Итак, к чему ж, к каким результатам пришел этот новгородский вечевой человек, пройдя через заимки в лядинах, через бродяжничество и шатание по господам, через сохи и обжи, через оброки и барщину, через подушное и поземельное, словом – исколесив вдоль и поперек все двадцать шесть томов и достигнув, наконец, кадрили, пиньжака и петровской папироски?
В двадцати восьми дворах той деревни, которая перед нашими глазами, уже есть четыре крупных представителя «третьего сословия». Как крестьяне, они, без сомнения, получают в общественной земле точь-в-точь столько, сколько им соответствует по справедливости. Но вот как-то разжились, властвуют, скупают у обывателей краденый лес, а один из них имеет рысака и кабриолет – «почесь что барин». Но он – не барин, а крестьянин, временнообязанный[1]1
Временно-обязанный – так назывались крестьяне, освобожденные реформой 1861 года от крепостной зависимости, но обязанные впредь до заключения выкупной сделки выполнять свои повинности перед помещиком.
[Закрыть], земля его в мирском владении, и, однакож, он властвует, а остальные воруют для него лес, иные прямо «бьются», – а земля, повторяем, переделена между всеми правильно. Несмотря на эту правильность, постоянно слышишь: «у него и скотине-то есть нечего!» – «А иному бедному и двугривенный слаще рубля серебром!» – очень часто говорит общинник.
2
Недавно в этом отношении нам пришлось быть свидетелем такой сцены:
На мызу (описанную выше и теперь кое-как достроенную одним моим знакомым под дачу) является вечером, через топи лядин, из которых как раз только что благополучно выступило само знаменитое «днище», ковыляя на костыле, пожилой человек, отставной солдат. За ним плетется лет десяти худенький мальчик. Солдат и мальчик, окруженные лающими и мечущимися из стороны в сторону псами, приближаются к крыльцу рабочей избы, на котором в приятных разговорах проводили время крестьянин, наблюдавший за мызой (Демьян Ильич), случайный охотник из крестьян же, собирающийся в ночь на тетеревов, и пишущий эти заметки.
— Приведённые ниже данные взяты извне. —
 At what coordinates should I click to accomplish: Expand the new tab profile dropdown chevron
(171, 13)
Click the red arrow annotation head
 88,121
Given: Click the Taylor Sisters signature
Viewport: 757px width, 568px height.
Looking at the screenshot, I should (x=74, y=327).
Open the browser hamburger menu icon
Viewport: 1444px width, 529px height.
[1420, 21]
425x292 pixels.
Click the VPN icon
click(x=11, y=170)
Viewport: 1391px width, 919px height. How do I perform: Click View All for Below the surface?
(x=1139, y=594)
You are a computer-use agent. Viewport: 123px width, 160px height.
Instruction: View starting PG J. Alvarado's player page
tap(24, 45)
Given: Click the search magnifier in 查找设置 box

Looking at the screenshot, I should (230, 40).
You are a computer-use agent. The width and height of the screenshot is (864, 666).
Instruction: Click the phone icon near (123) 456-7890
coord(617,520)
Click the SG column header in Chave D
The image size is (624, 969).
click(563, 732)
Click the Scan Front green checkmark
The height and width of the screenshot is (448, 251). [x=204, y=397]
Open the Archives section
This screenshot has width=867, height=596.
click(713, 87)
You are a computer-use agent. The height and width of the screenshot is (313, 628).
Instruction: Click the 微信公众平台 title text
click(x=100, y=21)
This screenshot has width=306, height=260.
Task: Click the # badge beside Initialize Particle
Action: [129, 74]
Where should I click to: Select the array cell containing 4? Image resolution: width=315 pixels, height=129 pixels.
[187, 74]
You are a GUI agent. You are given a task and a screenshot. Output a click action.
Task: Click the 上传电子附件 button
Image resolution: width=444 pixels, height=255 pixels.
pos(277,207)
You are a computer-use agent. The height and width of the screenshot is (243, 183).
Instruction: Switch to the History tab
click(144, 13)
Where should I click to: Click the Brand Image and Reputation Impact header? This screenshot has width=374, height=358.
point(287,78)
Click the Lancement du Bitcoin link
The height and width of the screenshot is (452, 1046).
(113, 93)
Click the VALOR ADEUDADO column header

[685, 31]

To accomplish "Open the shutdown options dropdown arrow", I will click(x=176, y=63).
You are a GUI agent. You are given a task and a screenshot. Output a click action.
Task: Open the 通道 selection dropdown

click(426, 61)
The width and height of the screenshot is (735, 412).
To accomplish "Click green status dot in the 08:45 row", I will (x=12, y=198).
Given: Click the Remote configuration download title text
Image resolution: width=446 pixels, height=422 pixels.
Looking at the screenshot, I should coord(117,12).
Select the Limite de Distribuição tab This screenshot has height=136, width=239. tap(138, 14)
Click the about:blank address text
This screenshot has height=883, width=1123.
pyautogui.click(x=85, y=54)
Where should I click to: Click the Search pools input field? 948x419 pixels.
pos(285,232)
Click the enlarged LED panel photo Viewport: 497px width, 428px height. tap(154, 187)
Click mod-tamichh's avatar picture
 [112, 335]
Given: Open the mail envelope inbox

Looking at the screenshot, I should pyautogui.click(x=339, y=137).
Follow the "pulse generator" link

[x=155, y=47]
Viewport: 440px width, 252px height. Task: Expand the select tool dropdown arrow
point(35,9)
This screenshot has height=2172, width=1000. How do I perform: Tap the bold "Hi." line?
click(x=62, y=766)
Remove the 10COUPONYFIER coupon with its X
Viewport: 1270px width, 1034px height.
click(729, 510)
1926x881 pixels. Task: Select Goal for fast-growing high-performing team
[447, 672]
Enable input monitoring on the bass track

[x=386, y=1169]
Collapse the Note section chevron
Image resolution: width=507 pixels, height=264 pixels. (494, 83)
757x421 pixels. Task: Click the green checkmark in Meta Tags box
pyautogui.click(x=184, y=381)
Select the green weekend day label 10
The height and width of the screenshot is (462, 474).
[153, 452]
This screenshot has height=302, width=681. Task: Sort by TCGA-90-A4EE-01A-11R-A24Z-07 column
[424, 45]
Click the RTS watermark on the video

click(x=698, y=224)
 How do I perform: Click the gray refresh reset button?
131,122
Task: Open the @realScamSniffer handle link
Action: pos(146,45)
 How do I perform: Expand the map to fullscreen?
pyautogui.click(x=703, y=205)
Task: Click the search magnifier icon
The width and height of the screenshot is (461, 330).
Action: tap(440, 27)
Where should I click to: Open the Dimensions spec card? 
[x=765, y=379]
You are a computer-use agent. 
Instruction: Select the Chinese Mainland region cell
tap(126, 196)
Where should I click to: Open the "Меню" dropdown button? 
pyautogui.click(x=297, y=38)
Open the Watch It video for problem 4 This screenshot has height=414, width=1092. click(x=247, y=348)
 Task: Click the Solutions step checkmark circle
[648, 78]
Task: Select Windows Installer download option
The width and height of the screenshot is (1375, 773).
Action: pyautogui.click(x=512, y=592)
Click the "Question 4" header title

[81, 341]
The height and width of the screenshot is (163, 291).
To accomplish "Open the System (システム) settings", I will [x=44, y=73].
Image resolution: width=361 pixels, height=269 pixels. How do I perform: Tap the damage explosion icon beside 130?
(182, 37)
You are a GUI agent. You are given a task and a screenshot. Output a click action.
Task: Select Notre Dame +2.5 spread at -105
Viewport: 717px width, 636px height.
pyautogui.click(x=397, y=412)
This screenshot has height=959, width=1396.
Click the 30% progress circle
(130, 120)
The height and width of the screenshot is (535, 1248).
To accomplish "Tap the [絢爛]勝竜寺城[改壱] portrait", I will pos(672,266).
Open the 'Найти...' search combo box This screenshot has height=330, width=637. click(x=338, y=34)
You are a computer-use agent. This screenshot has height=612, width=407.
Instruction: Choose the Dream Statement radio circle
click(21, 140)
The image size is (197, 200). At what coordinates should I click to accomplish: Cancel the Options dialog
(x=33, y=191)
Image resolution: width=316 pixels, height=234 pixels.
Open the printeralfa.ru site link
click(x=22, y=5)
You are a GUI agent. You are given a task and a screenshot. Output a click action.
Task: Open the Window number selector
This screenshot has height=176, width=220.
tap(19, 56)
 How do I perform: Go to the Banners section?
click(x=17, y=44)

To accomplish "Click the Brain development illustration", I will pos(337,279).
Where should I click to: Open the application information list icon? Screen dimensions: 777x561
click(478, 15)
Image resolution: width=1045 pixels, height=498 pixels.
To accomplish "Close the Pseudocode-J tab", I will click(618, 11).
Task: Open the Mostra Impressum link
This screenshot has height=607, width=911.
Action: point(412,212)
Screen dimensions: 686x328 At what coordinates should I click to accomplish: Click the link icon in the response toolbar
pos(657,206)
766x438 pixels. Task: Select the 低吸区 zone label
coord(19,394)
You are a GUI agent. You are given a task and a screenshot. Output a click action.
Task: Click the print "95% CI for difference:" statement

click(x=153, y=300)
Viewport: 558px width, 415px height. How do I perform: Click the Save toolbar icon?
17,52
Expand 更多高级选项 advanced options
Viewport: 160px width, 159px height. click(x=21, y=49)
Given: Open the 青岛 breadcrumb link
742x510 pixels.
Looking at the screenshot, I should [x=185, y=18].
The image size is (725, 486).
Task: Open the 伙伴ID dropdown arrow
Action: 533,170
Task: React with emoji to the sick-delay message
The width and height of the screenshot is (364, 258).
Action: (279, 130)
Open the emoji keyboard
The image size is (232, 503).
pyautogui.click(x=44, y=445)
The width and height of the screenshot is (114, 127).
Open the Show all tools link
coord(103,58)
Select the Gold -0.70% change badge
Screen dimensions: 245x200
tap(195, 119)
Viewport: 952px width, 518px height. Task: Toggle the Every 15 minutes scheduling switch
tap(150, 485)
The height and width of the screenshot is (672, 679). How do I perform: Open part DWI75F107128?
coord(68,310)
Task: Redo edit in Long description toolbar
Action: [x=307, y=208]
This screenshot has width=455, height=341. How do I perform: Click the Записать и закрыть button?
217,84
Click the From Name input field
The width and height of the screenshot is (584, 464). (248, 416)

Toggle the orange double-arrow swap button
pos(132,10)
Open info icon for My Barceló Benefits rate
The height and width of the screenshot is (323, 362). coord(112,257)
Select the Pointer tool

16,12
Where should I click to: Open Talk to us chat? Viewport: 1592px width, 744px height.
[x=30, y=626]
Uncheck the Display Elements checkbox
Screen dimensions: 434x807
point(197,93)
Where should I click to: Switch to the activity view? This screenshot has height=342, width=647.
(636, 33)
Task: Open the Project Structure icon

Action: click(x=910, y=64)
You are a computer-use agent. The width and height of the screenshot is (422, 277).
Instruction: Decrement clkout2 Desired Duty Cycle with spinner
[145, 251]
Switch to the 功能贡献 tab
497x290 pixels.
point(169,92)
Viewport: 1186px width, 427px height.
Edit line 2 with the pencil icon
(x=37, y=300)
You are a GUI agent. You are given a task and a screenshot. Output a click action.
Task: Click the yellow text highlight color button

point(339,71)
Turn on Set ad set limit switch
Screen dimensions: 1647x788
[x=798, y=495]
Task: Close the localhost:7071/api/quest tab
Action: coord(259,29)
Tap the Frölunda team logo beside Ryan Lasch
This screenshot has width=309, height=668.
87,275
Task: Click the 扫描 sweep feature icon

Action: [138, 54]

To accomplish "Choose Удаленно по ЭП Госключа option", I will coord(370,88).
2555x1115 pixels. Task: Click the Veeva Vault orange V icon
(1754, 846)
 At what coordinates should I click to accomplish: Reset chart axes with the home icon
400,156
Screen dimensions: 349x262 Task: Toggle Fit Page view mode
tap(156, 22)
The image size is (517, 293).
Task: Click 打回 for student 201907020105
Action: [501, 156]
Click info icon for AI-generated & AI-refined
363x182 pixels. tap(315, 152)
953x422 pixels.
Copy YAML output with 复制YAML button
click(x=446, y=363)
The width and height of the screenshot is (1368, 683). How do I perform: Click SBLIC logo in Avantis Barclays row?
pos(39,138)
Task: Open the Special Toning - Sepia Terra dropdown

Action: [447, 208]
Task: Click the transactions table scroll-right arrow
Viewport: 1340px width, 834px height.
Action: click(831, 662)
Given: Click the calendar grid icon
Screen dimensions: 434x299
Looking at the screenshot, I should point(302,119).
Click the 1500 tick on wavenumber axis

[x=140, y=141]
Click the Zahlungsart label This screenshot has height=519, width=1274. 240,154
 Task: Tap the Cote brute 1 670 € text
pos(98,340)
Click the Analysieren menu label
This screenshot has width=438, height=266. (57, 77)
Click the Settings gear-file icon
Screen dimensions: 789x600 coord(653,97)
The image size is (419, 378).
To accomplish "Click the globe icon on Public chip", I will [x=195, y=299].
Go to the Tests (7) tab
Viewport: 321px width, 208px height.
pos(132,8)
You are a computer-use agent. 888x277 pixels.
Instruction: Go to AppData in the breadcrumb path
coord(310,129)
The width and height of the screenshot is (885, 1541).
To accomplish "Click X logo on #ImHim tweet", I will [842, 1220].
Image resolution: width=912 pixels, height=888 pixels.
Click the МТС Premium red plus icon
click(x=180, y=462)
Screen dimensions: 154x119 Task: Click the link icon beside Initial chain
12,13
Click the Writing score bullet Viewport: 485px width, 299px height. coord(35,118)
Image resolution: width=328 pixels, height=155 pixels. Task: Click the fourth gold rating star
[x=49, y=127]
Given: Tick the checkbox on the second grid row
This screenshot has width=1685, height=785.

Солдат подошел, снял шапку, поздоровался. Несколько секунд помолчали – и солдат и мы. В этот краткий промежуток молчания мы заметили, что у солдата подмышкой курица, а у мальчика в руках какая-то кошелка.
– Яиц не надо ль? – сказал солдат.
Опять помолчали.
– Много ль? – спросил крестьянин, управитель мызы.
Помолчал немного и солдат и потом сказал:
– Десятка три, три с половиной… Сосчитаешь.
При помощи таких кратких вопросов и ответов, перемежавшихся краткими мгновениями молчания, яйца были куплены.
– Михайло! – сказал солдат мальчику, обернувшись назад, – снеси кошелку в избу – сосчитай.
Опять помолчали.
– Грязна дорога-то?
– И-и – не говори! Бездна бездну призывает…
– Выступило днище-то?
– Эва! – еще третьего дни нелегкая его выперла в полном параде… Наш мальчонка холопский (название деревни) так с ушми совсем чуфыкнул в пучину-то. Выперла, нелегкая ее бери!..
Помолчали.
– А курицу… не требуется вам, господа?
Курица все время вертела головой, плотно прижатая подмышкой, и как-то вытягивала грудь, очевидно желая выскочить. Когда речь коснулась ее, она закудахтала…
– Нет, кур не надо.
Опять помолчали.
– А может, барин скушают?
Курица закудахтала сильнее.
– Ей только дай покормиться с неделю, она – во как раздобреет… У нас она так болталась, смотреть некому – и то, глянь, бока-то всё же мало-мальски… Берите уж, господа! Сорок копеек… у меня старуха что-то недомогает… Деньжонок бы надо… Куда я ее потащу назад-то? Не возьмете – задаром отдам, а назад не понесу.
Взяли и курицу, а впоследствии и съели ее. Конечно, предварительно дали ей отгуляться на воле, отъесться. Солдат пустил курицу на землю и сказал:
– Ступай! Смотри, чтобы господину бульон хорош был. Не огорчи хозяина!
Курица не побежала, а пошла медленно, осторожно оглядывая новое место.
Опять помолчали. В это время воротился мальчик с пустой кошелкой и сказал:
– Тридцать семь.
– Ну, ладно, сочтемся. А вот что, Демьян Ильич, не возьмешь ли у меня мальчонку?
– Какого?
– А вот! – проговорил солдат, кивнув на мальчика. – Не подойдет ли он тебе в пастухи?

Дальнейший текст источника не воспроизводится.